說着,錢晨對着楚陽狠狠磕了一個頭,頭破血流,聲音沙啞道:
“該死之人錢晨,舉報泗水郡郡守白元草菅人命,僱兇殺人,不爲減刑,只求大人看在大家同屬文脈的份上,救我老師一命,從此之後,墨家門下弟子願以楚大人馬首是瞻!”

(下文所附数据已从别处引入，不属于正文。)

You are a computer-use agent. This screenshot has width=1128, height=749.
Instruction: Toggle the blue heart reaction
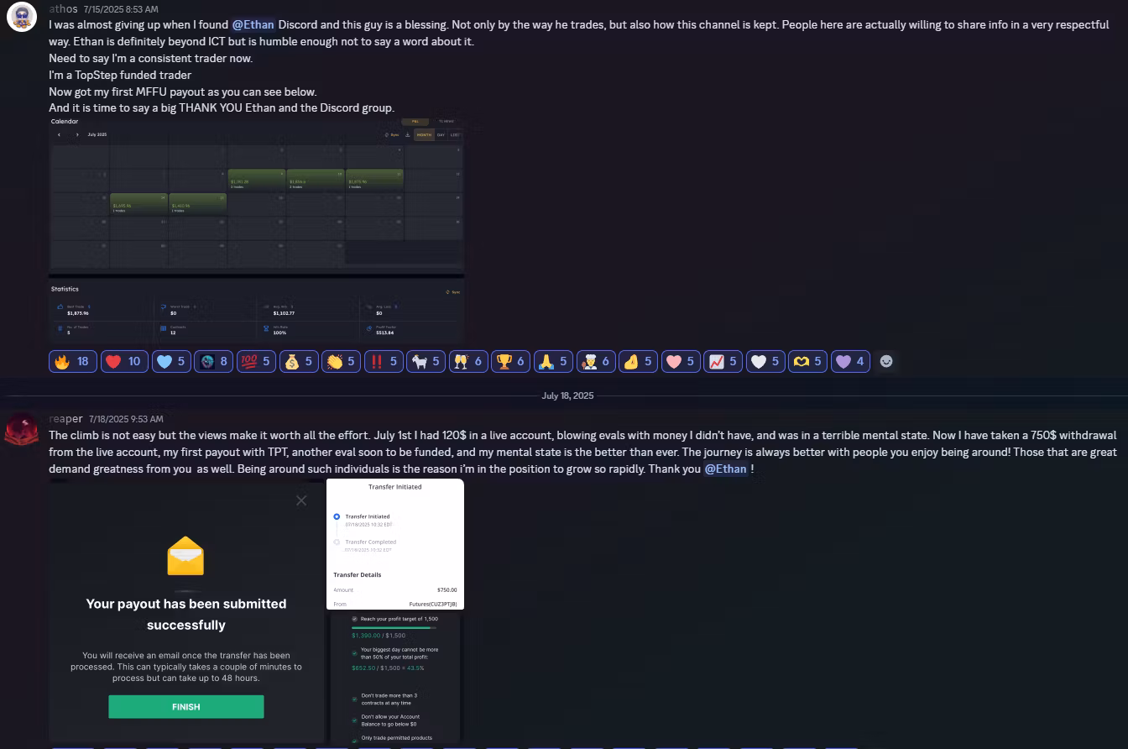pos(171,361)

望着這突如其來的一幕,現場一片譁然,饒是李平這樣的老油條也傻在了那裡。
雖說墨家如今已經沒落,可這錢晨所言,分明就是已經將楚陽當做鉅子了。
天下的墨者,那可是一份不容小覷的力量啊!
誰能想到,事情竟然會走到這個地步!
不過他同時也有些好奇,原本他和楚陽過來,最擔心的就是沒有足夠的證據扳倒白元。
秦法有着嚴謹的細則,即便是這些墨家弟子指認,也是沒有用的,非得有人證物證才行。
現如今,或許這錢晨真能給出什麼有力的證據呢!
楚陽看着錢晨,良久才嘆息道:
“早在半個時辰之前,我就已經派人過府看望你家先生了,他雖有錯,但與此案無關,罪不至死,不信你可以問問他……”
聞言,錢晨連忙看向之前那個墨家弟子。
“他所言可是真的?”
來人點了點頭。
“楚大人派了泗水最好的大夫來給先生瞧病,現在先生身體已然好很多了。先生讓我告訴你,切不可一錯再錯,毀了墨家的名聲!”
“好!真的太好了!”
聽到自家先生安然無恙,錢晨如釋重負地笑了起來。
“你回去告訴師父,我錢晨早已不是墨家弟子,犯下種種惡行,自有律法處置,與墨家毫無牽涉!”
說完,他看向楚陽,眼中多了一抹激賞。
“昔日在下有眼不識泰山,如今才知公子仁義,這份大恩大德,容在下來生再報!傷害百姓之事,我萬死難贖,如今惟願揪出首惡,以警世人!”
下一刻,在衆人一片驚呼聲中,只見錢晨將一個令牌拿了出來。
“白大人,您口口聲聲說我攀誣,那這東西您不會不認識吧……”
錢晨看着白元,嘴角流着鮮血,露着滲人般的笑容。